6 Şubat 2012 Pazartesi

Teşekkür ederim.

Biraz önce bir mail geldi. Çok nazik bir dinleyici blog'unda anlatıyor, şarkılarımı dinlerkenki ruh halini...
Ben biraz tutuk bir insanım. 'Dinleyicim' diyemiyorum. Ya da 'şarkılarım' derken kendimi biraz kötü hissediyorum. Bir şeyin benimle birlikte anılıyor olması beni biraz tedirgin ediyor.
Şöyle bir cümle var: "Umutsuz ya da çökmüş bir halde misiniz? Bu sesle anlayamayacağınız bir şekilde hayat buluverirsiniz."
Geçen hafta konserde iki şarkı arasında dedim: "Öfke dolu şarkılar yazıyorum. 'Öfkeden delirdim,' diyorum. Ayaklarımı kıçıma vura vura Büyükada'ya kaçmak istiyorum. Birinin yüzüne sağlam bir yumruk atmak istiyorum. Sonra sizden gelen maillere bakıyorum: 'Melis'in sesiyle huzur buluyoruz,' diyorsunuz. Siz deli misiniz?"
Güldüler. Ben de güldüm. Ama düşünüyorum ara ara. Neden? Ve nasıl? Ve eğer mümkünse ne kadar güzel.
Hayatta bir yol seçtim. Şarkı yazıyorum. Sonra onları bir albümde toparlıyorum. Canım çıkıyor. Her detayla ayrı ayrı uğraşıyorum. Hayat devam ediyor. Belki siz o sırada bankada çalışıyorsunuz ya da ajansta masa başında, ya da okula giderken mp3 çalarınızda internetten indirmiş olduğunuz şarkılarımı dinliyorsunuz (kızmıyorum da bunun için).
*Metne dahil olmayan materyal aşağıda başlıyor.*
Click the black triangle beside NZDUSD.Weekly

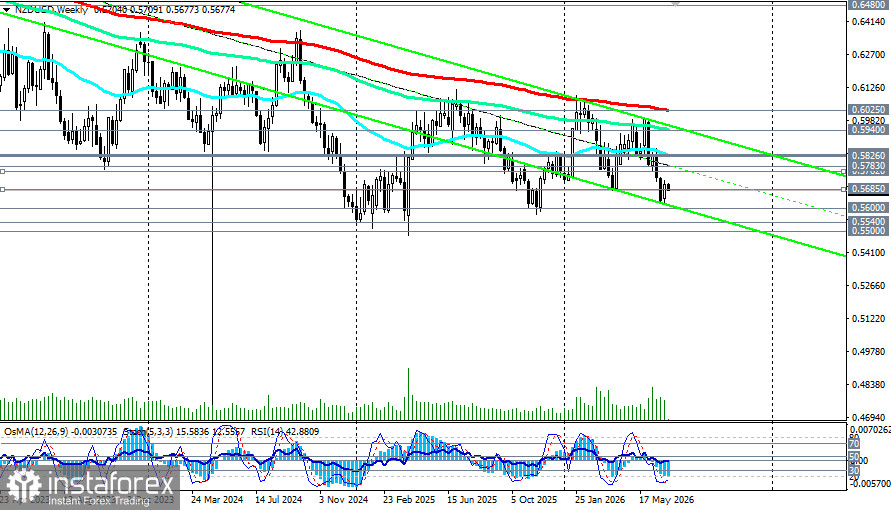point(7,10)
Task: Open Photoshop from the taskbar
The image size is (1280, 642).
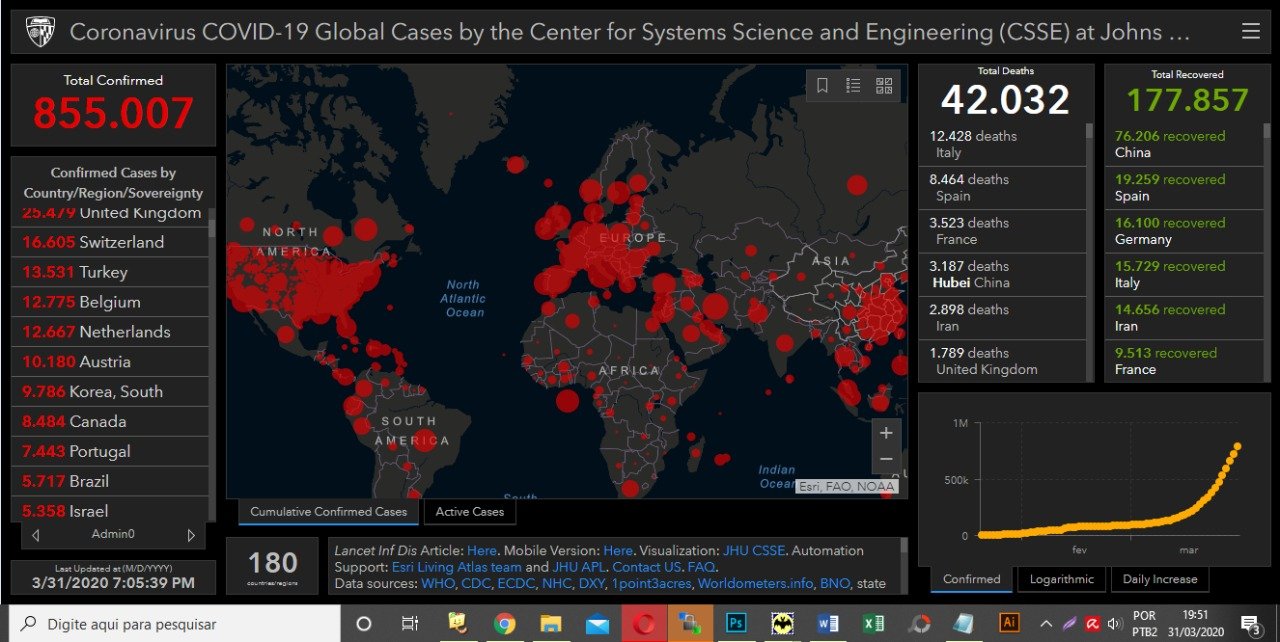Action: click(736, 624)
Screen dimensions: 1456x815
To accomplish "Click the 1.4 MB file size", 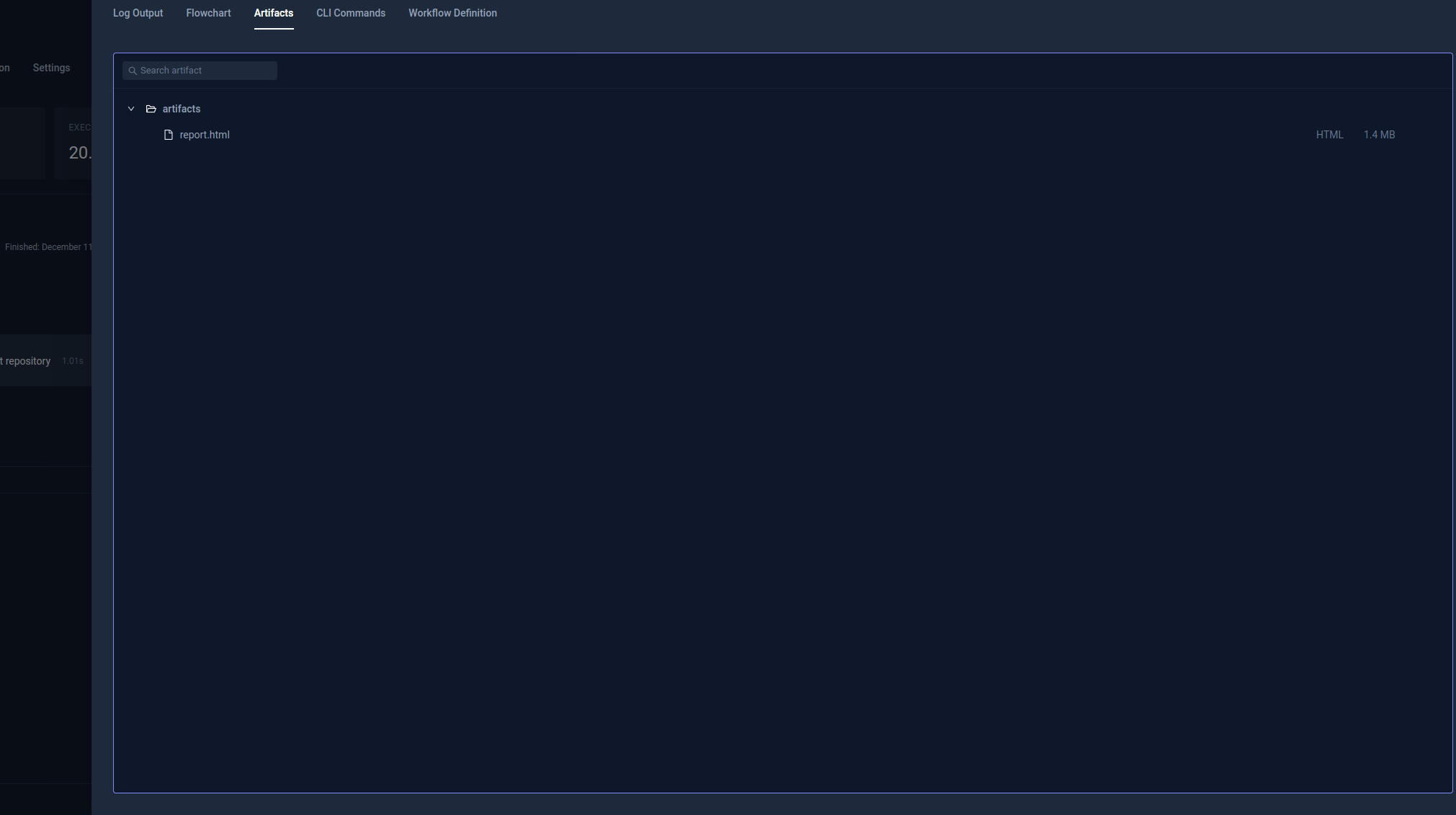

Sonra bana mail yazıyorsunuz. Yukarıdaki gibi. İnanılmaz içten ve anlayamadığım şekilde. Beni hiç tanımıyorsunuz. Belki sevmezsiniz bile tanısanız.
Dünyanın en şanslı insanlarından biri olduğumu düşünüyorum. Hatta kendimi çok fena hissettiğim bir anda yukarıda yazdığım gibi bir mail geliyor. Gülümsüyorum, gözlerim doluyor. Nasıl bir şey bu ben anlamadım ama olsun, mümkünse herkes bir gün hayatında bunu hissetsin.
Teşekkür ederim. Kürsüde ödül alır gibi değil. Bana bir yardımınız dokunmuş gibi. Teşekkür ederim.